The task:
Copy out every row below, putting "symbol" wherever "icon" appears and leaving everything else as it is.

Data for this task:
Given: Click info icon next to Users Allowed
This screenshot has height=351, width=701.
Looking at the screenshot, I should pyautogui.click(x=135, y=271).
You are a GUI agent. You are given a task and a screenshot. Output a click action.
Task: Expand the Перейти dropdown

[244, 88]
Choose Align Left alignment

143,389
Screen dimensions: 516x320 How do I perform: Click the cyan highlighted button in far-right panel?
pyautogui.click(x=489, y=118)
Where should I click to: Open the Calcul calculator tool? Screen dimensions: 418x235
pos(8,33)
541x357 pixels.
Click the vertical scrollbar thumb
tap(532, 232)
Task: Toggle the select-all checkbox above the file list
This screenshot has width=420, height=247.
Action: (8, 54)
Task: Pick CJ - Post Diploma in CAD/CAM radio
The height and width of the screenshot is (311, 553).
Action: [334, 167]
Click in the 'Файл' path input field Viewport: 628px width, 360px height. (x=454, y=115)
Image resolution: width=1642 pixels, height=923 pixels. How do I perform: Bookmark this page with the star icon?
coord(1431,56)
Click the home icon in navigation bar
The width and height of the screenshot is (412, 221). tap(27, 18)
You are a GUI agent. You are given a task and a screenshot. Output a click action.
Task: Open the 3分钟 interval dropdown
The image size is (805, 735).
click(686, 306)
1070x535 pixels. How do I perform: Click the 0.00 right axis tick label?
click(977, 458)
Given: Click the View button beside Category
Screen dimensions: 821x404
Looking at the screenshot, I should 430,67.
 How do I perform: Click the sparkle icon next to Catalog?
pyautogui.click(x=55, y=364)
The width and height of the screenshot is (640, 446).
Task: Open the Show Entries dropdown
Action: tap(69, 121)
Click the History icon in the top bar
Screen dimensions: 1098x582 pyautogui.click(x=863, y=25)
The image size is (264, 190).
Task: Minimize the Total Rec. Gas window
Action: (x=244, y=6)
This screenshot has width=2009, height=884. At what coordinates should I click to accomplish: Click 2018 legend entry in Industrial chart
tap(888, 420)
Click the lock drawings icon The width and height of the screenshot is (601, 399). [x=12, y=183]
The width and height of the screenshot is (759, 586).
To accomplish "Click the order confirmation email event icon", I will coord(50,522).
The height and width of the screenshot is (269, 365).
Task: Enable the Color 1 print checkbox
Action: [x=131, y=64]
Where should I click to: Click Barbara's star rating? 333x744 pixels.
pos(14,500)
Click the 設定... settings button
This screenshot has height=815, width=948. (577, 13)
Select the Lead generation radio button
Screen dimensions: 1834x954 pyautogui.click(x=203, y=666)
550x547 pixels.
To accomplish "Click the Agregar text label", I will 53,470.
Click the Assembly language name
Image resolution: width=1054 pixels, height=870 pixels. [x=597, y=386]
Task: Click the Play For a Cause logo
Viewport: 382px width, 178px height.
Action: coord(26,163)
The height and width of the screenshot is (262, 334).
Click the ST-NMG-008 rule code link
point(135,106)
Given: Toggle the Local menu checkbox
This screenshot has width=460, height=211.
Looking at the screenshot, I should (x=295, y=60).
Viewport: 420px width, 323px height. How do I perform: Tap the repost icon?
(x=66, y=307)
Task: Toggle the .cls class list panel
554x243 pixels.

Exercise solution:
Given: Click info symbol next to Users Allowed
This screenshot has height=351, width=701.
Looking at the screenshot, I should pyautogui.click(x=135, y=271).
You are a GUI agent. You are given a task and a screenshot. Output a click action.
Task: Expand the Перейти dropdown

[244, 88]
Choose Align Left alignment

143,389
Screen dimensions: 516x320 How do I perform: Click the cyan highlighted button in far-right panel?
pyautogui.click(x=489, y=118)
Where should I click to: Open the Calcul calculator tool? Screen dimensions: 418x235
pos(8,33)
541x357 pixels.
Click the vertical scrollbar thumb
tap(532, 232)
Task: Toggle the select-all checkbox above the file list
This screenshot has width=420, height=247.
Action: (8, 54)
Task: Pick CJ - Post Diploma in CAD/CAM radio
The height and width of the screenshot is (311, 553).
Action: [334, 167]
Click in the 'Файл' path input field Viewport: 628px width, 360px height. (x=454, y=115)
Image resolution: width=1642 pixels, height=923 pixels. How do I perform: Bookmark this page with the star symbol?
coord(1431,56)
Click the home symbol in navigation bar
The width and height of the screenshot is (412, 221). tap(27, 18)
You are a GUI agent. You are given a task and a screenshot. Output a click action.
Task: Open the 3分钟 interval dropdown
The image size is (805, 735).
click(686, 306)
1070x535 pixels. How do I perform: Click the 0.00 right axis tick label?
click(977, 458)
Given: Click the View button beside Category
Screen dimensions: 821x404
Looking at the screenshot, I should 430,67.
 How do I perform: Click the sparkle symbol next to Catalog?
pyautogui.click(x=55, y=364)
The width and height of the screenshot is (640, 446).
Task: Open the Show Entries dropdown
Action: tap(69, 121)
Click the History symbol in the top bar
Screen dimensions: 1098x582 pyautogui.click(x=863, y=25)
The image size is (264, 190).
Task: Minimize the Total Rec. Gas window
Action: (x=244, y=6)
This screenshot has width=2009, height=884. At what coordinates should I click to accomplish: Click 2018 legend entry in Industrial chart
tap(888, 420)
Click the lock drawings symbol The width and height of the screenshot is (601, 399). [x=12, y=183]
The width and height of the screenshot is (759, 586).
To accomplish "Click the order confirmation email event symbol", I will coord(50,522).
The height and width of the screenshot is (269, 365).
Task: Enable the Color 1 print checkbox
Action: [x=131, y=64]
Where should I click to: Click Barbara's star rating? 333x744 pixels.
pos(14,500)
Click the 設定... settings button
This screenshot has height=815, width=948. (577, 13)
Select the Lead generation radio button
Screen dimensions: 1834x954 pyautogui.click(x=203, y=666)
550x547 pixels.
To accomplish "Click the Agregar text label", I will 53,470.
Click the Assembly language name
Image resolution: width=1054 pixels, height=870 pixels. [x=597, y=386]
Task: Click the Play For a Cause logo
Viewport: 382px width, 178px height.
Action: coord(26,163)
The height and width of the screenshot is (262, 334).
Click the ST-NMG-008 rule code link
point(135,106)
Given: Toggle the Local menu checkbox
This screenshot has width=460, height=211.
Looking at the screenshot, I should (x=295, y=60).
Viewport: 420px width, 323px height. How do I perform: Tap the repost symbol?
(x=66, y=307)
Task: Toggle the .cls class list panel
554x243 pixels.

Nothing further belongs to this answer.